Still, more than Chomsky, Klug opens the door to understanding and real work. What hope Chomsky has for the future is for a renewed campaign to implement the two-state solution. It lies entirely in the United States, where he imagines that by telling the truth about Israeli nuclear weapons a burgeoning progressive movement will use the big stick of pressure and threats to cut off aid to decisive effect. But nowhere does Chomsky, on this point, offer what he regularly demands of Klug—direct evidence that those in power, or likely to be in power, are committed to acting as he wants them to act.

Visions Cannot Be Blueprints for Solutions

A favorite Israeli expression, when reaching a conclusion, is to say that “at the end of the day” this or that is true. The deep truth about politics is that there is no such thing as “the end of the day.” Politics never stops. More to the specific point, with protracted conflicts such as the Arab-Israeli dispute, the future holds no “solution” in the sense that a stable arrangement endorsed by permanent majorities on each side allows it to pass into history. No amount of clever boundary drawing, land-swapping, or linguistic gymnastics about parallel states or a confederation can amount to more than a politically unimplementable pretty picture. Indeed, my most profound disagreement with both Chomsky and Klug is the emphasis they put on the need for a clear “vision”—a grand plan for solving the problem. Such visions may indeed inspire action and sacrifice by specific groups, but they will not be, they cannot be, blueprints for the implementation of a solution. What will come will be the result of that which has produced what is—the resultant of conflicting projects with conflicting visions, no one of which has been achieved, and no one of which will be achieved. This point takes much of the force out of the querulous attacks that both make on BDS—for lacking a vision capable of being implemented.

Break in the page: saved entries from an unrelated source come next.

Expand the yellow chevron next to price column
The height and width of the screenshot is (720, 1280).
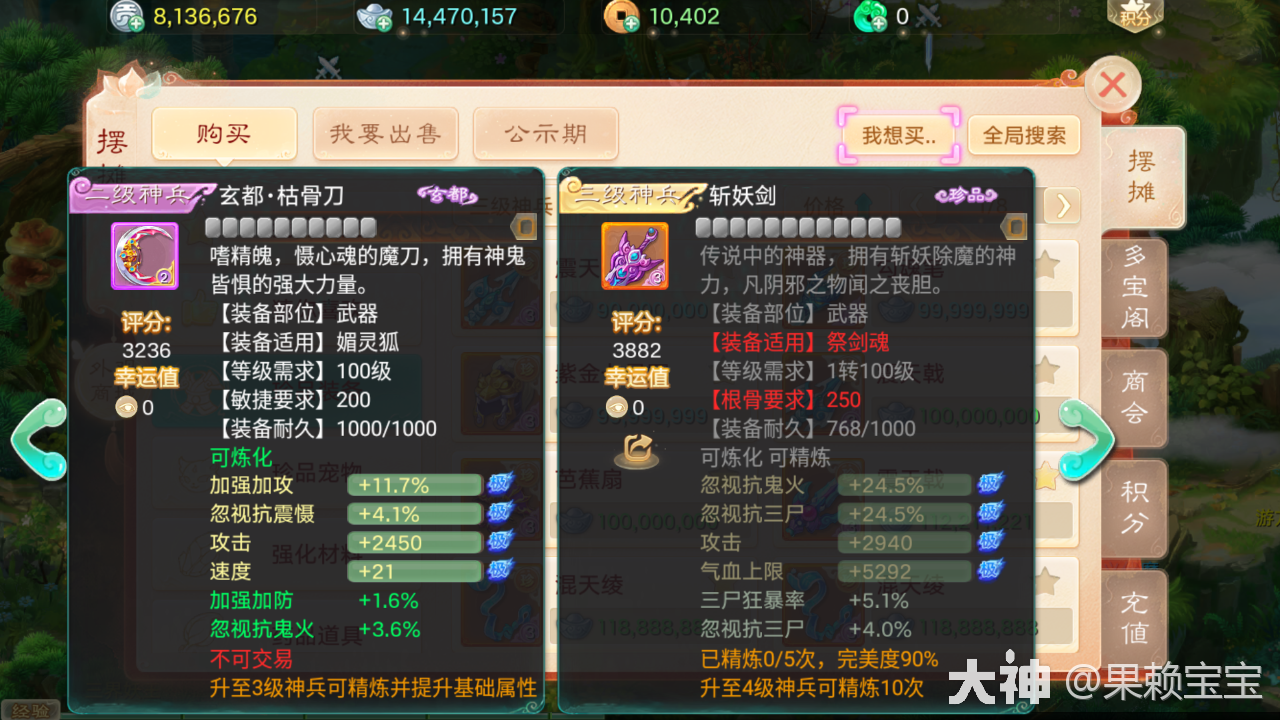point(1063,206)
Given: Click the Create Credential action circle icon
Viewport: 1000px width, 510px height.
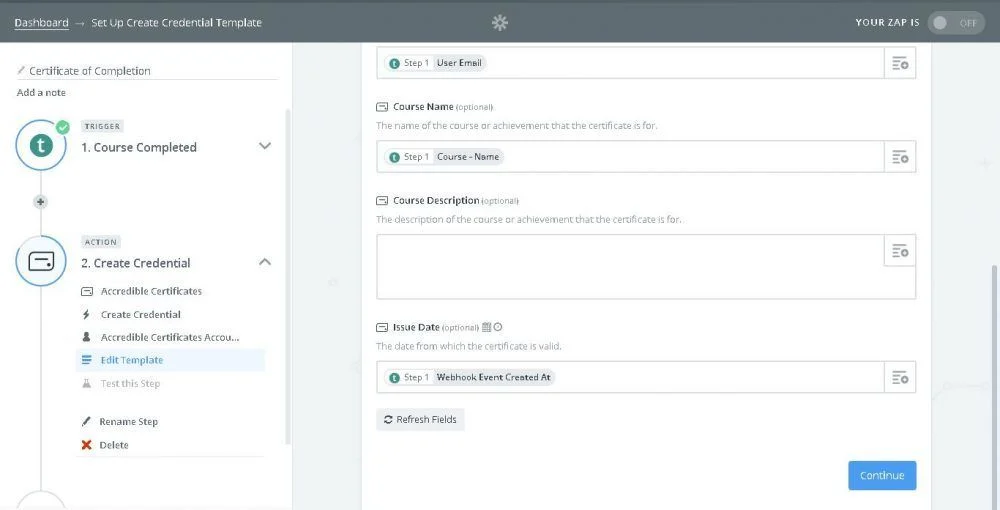Looking at the screenshot, I should point(41,262).
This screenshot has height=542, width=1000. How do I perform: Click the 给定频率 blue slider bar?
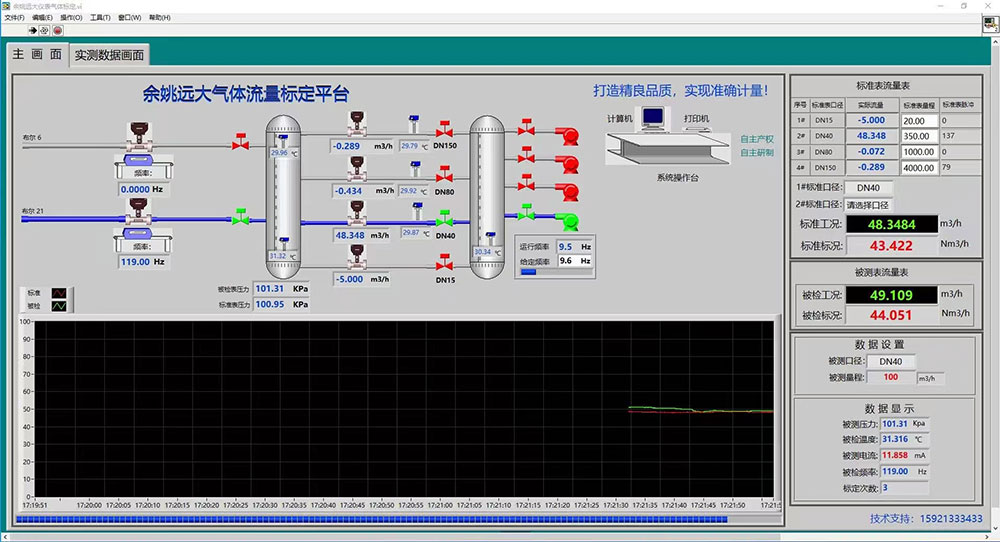530,271
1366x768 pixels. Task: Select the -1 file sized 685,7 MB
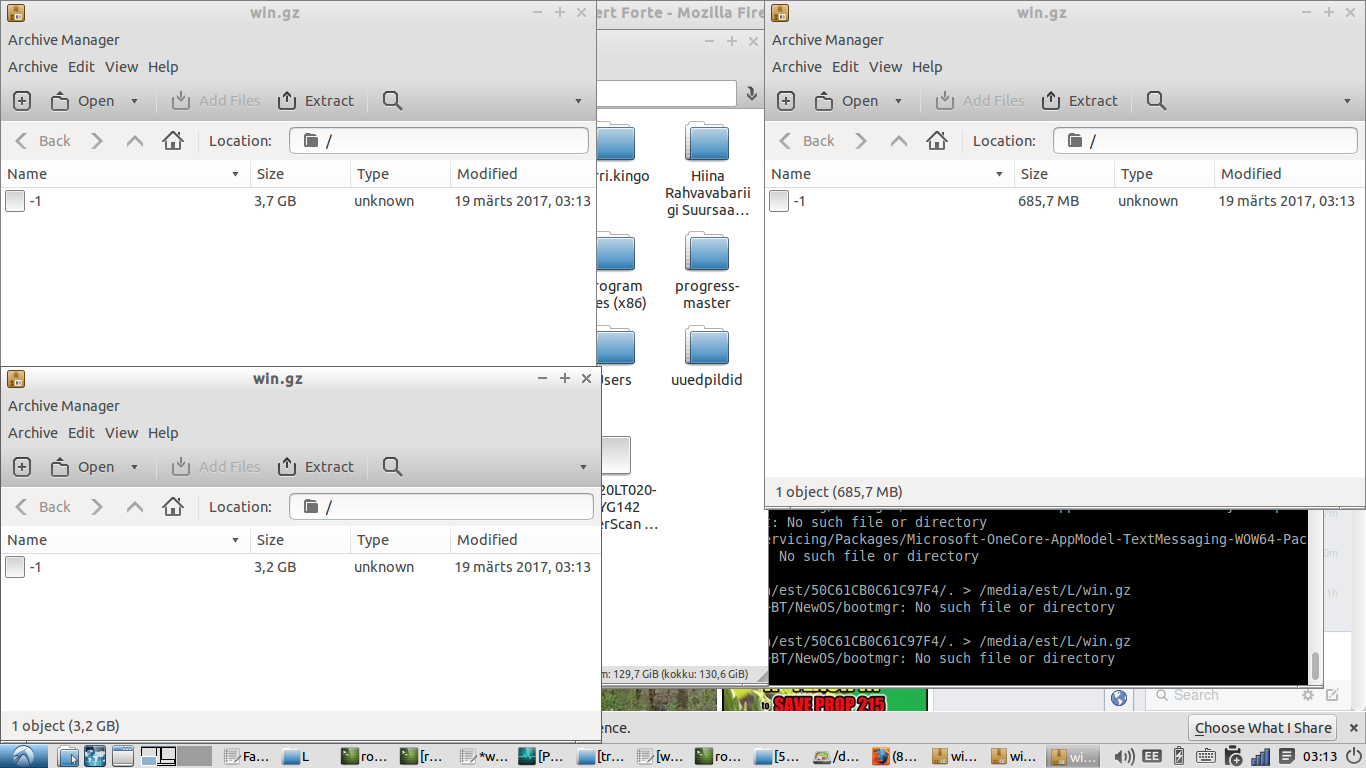pos(799,201)
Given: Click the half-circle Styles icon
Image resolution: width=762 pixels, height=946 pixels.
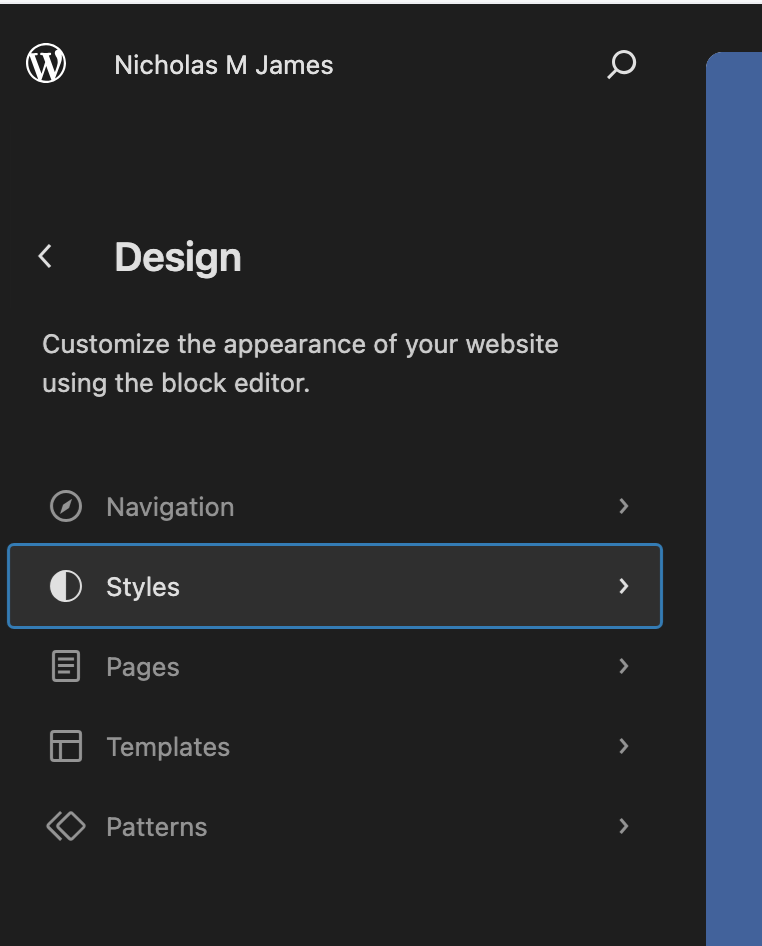Looking at the screenshot, I should [66, 587].
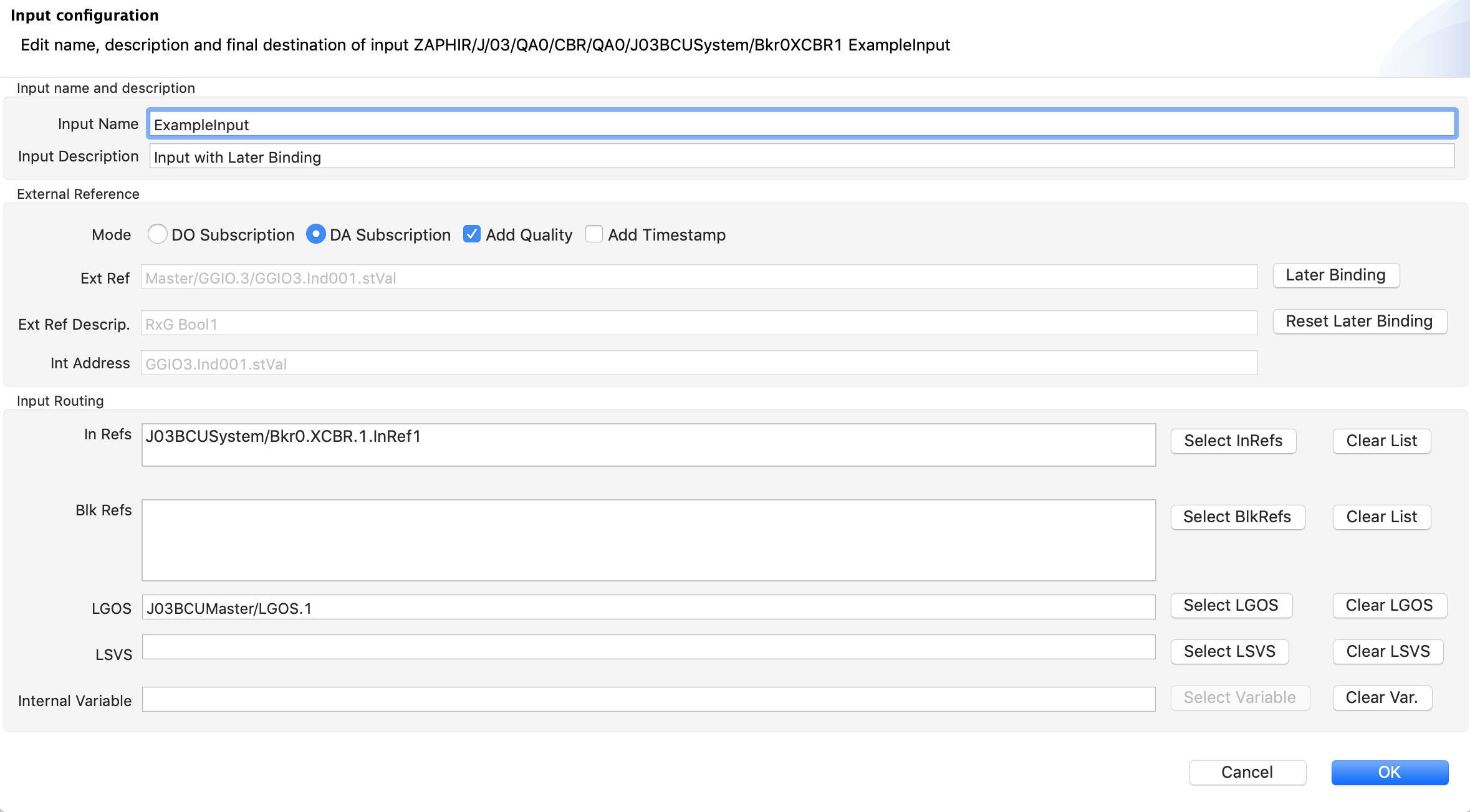Image resolution: width=1470 pixels, height=812 pixels.
Task: Confirm the dialog with OK
Action: (x=1389, y=773)
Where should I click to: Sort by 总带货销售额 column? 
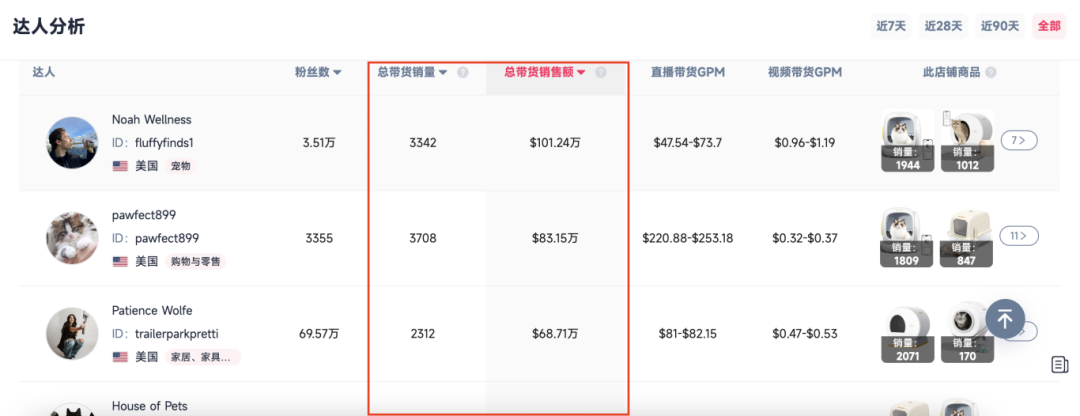(x=544, y=73)
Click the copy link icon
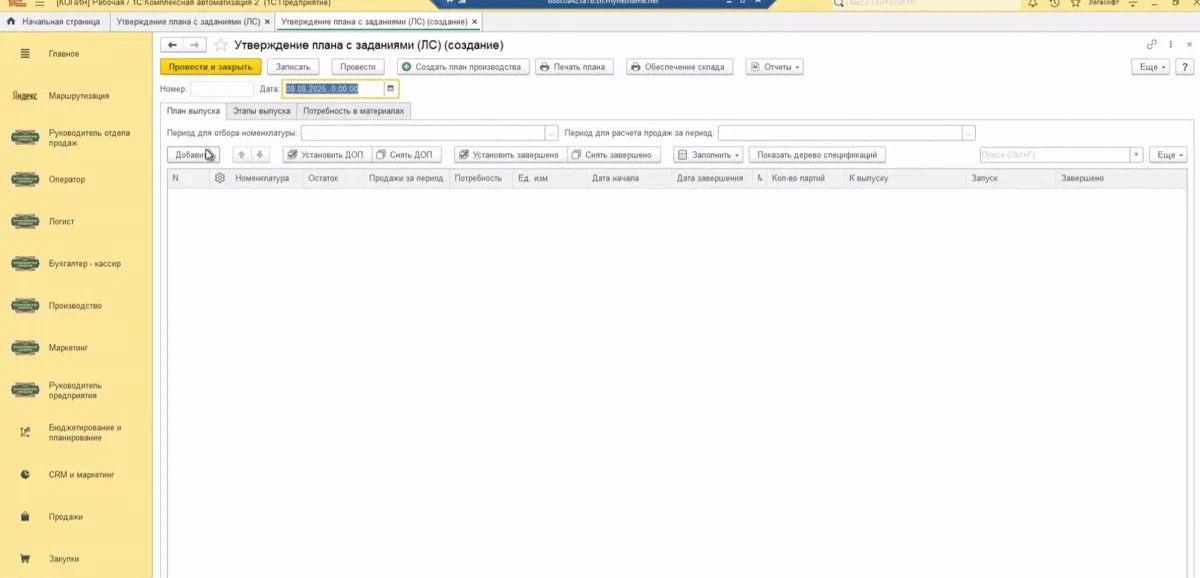Image resolution: width=1200 pixels, height=578 pixels. pyautogui.click(x=1152, y=45)
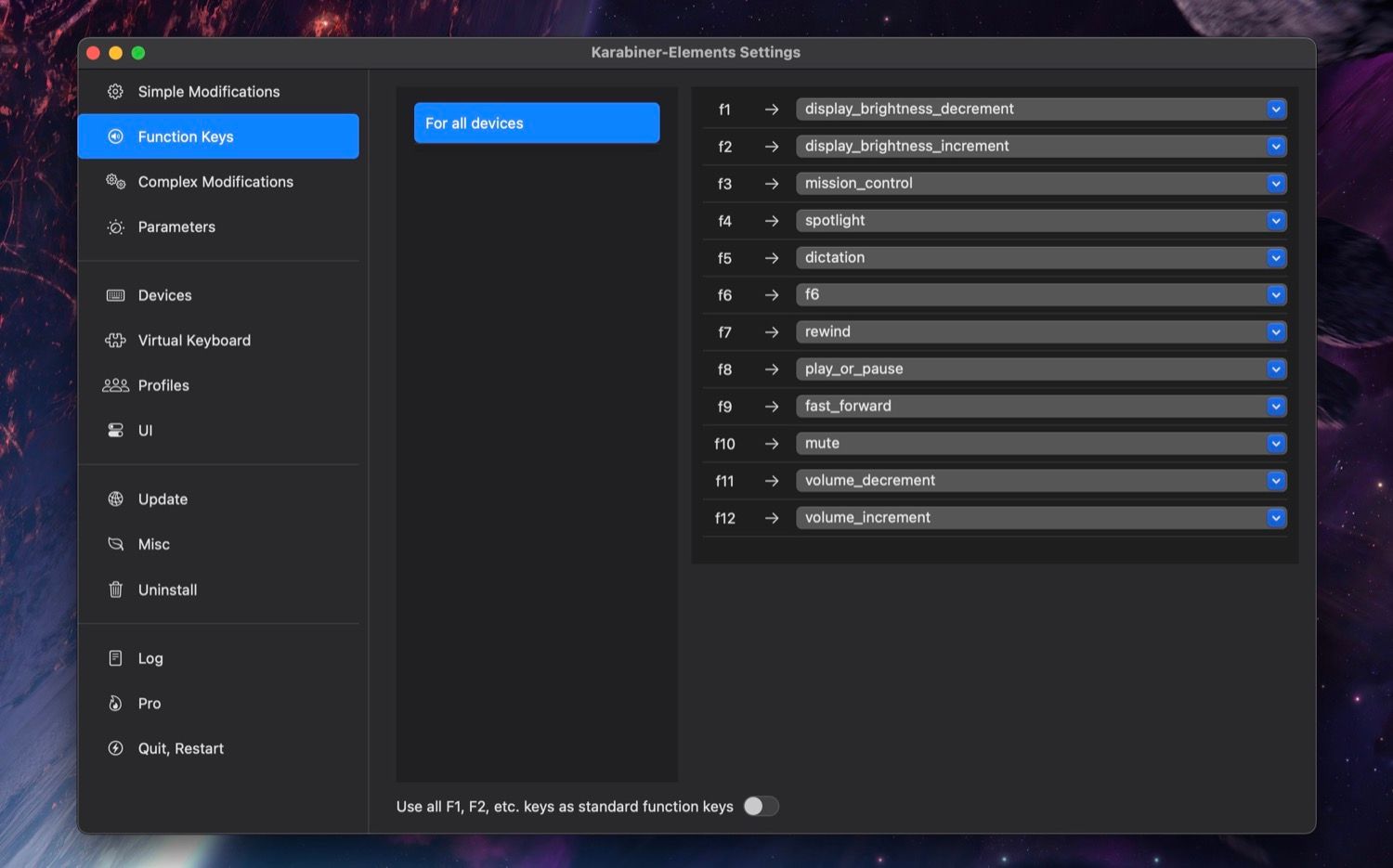1393x868 pixels.
Task: Open the Update section
Action: pos(163,499)
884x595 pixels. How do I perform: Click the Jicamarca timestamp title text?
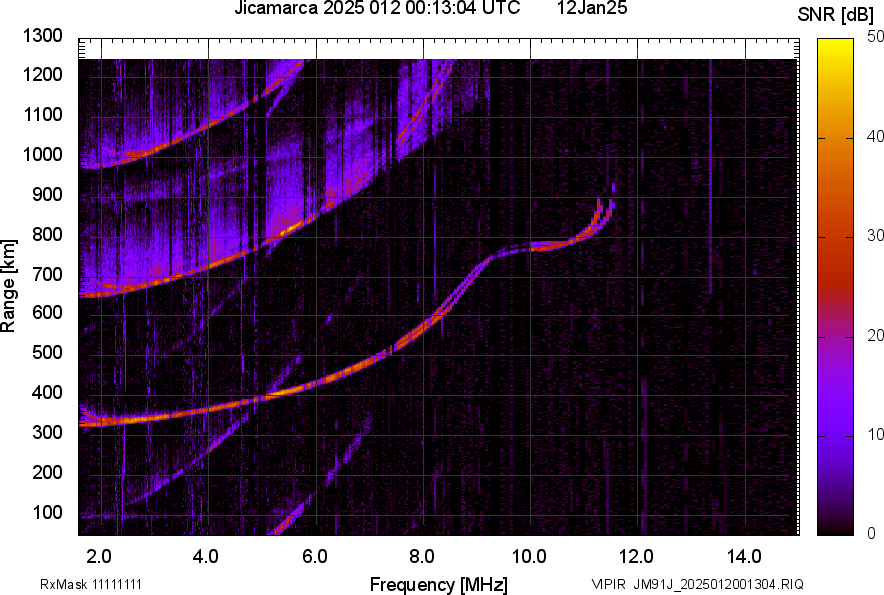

Israel is no longer a country holding territories separate from it. It is a state inhabited by more than 14 million persons. They live in different zones, belong to different castes, enjoy different rights, and are protected or oppressed by different laws. Yet, for all of them, their property rights and life chances are mainly, if not entirely, a function of decisions made by the governments of the only state that exists between the river and the sea—the state named Israel. As I have argued at length in Paradigm Lost: From Two-State Solution to One-State Reality, for progressives, the one-state reality includes an imperative to act on behalf of values rather than for the sake of an institutional form; to think in terms of transformative processes operating over generations rather than policy-making in a time frame of months or years; to abandon counterproductive demographic arguments (since more Arab voters in the Israeli state are crucial to progress); to trade irrelevant battles (such as whether E1 will be settled; or whether the United States will restart the “peace process”) for more productive struggles (such as how to overcome Palestinian Authority opposition to municipal voting by East Jerusalem Palestinians; and how to change the terms of an annexation so that it doesn’t include everything except equal rights for all).

Israelis now face the challenge of democratization—the reality of a fundamental contradiction between democracy and rules for participation that exclude a large, historically feared, despised, and/or hated population. This problem confronted all industrial democracies before women gained voting rights. It was faced by the United States, for centuries, when blacks were either enslaved or denied equal rights as citizens and equal access to voting. It was faced by the United Kingdom when Irish Catholics could not vote for Parliament. And it was faced by South Africa for many decades under apartheid. As in those cases, so too in Israel must there be a very long and complicated set of struggles before the current state of affairs that no one wants, or at least no one is willing to say they want, is replaced with partially improved arrangements emerging from disjointed processes and shifting balances and alignments of political interests. Our job is to work and struggle, not for an end of problems, but for better ones.